For this exercise, copy each line of the records that contains the word "menu".

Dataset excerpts
━━━━

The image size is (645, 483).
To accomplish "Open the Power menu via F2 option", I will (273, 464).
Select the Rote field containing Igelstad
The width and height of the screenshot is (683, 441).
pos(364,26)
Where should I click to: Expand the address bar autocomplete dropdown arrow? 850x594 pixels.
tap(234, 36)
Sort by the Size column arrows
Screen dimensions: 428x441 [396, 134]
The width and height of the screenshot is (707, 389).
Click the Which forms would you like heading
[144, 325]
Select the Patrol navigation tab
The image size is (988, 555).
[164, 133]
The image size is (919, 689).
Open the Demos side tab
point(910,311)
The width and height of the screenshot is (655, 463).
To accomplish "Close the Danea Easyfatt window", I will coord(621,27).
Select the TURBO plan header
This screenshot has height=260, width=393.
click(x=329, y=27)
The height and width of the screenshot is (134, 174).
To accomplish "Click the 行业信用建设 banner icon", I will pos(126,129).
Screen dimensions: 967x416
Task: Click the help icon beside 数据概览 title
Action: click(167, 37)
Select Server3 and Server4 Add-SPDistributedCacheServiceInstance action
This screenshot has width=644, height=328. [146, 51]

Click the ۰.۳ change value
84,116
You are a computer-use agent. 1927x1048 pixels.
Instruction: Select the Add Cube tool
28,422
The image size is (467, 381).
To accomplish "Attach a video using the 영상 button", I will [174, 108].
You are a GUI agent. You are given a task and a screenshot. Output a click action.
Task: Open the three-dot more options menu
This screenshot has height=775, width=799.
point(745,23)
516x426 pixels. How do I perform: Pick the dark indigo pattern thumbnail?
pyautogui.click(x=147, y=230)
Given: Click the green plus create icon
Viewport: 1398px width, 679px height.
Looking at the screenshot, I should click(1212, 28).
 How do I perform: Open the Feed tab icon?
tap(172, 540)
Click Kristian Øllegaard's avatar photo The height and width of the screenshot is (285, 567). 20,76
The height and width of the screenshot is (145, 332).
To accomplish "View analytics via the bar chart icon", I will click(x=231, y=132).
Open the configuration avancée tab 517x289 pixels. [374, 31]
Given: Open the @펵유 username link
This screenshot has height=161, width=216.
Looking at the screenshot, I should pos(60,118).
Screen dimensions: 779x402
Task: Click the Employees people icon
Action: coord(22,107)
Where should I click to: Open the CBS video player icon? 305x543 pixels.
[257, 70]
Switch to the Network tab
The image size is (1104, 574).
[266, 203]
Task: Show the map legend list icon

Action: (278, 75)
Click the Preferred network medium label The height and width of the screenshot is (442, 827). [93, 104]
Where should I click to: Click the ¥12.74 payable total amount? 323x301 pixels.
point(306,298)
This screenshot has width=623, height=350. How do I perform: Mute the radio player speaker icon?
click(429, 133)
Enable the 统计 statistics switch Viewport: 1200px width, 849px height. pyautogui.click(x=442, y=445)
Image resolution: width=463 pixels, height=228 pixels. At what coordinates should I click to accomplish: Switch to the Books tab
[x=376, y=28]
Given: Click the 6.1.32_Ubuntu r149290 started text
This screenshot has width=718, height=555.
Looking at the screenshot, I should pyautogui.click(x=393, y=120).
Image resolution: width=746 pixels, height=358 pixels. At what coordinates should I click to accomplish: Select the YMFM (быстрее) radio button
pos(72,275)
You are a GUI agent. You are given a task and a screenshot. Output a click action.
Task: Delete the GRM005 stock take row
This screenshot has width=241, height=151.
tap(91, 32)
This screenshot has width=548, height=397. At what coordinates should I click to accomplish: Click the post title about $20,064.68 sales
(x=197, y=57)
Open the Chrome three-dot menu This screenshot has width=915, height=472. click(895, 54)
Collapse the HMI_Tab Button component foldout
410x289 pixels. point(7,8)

━━━━

● **TASK ANSWER**
To accomplish "Open the Power menu via F2 option", I will (273, 464).
Task: Open the three-dot more options menu
Open the Chrome three-dot menu This screenshot has width=915, height=472. click(895, 54)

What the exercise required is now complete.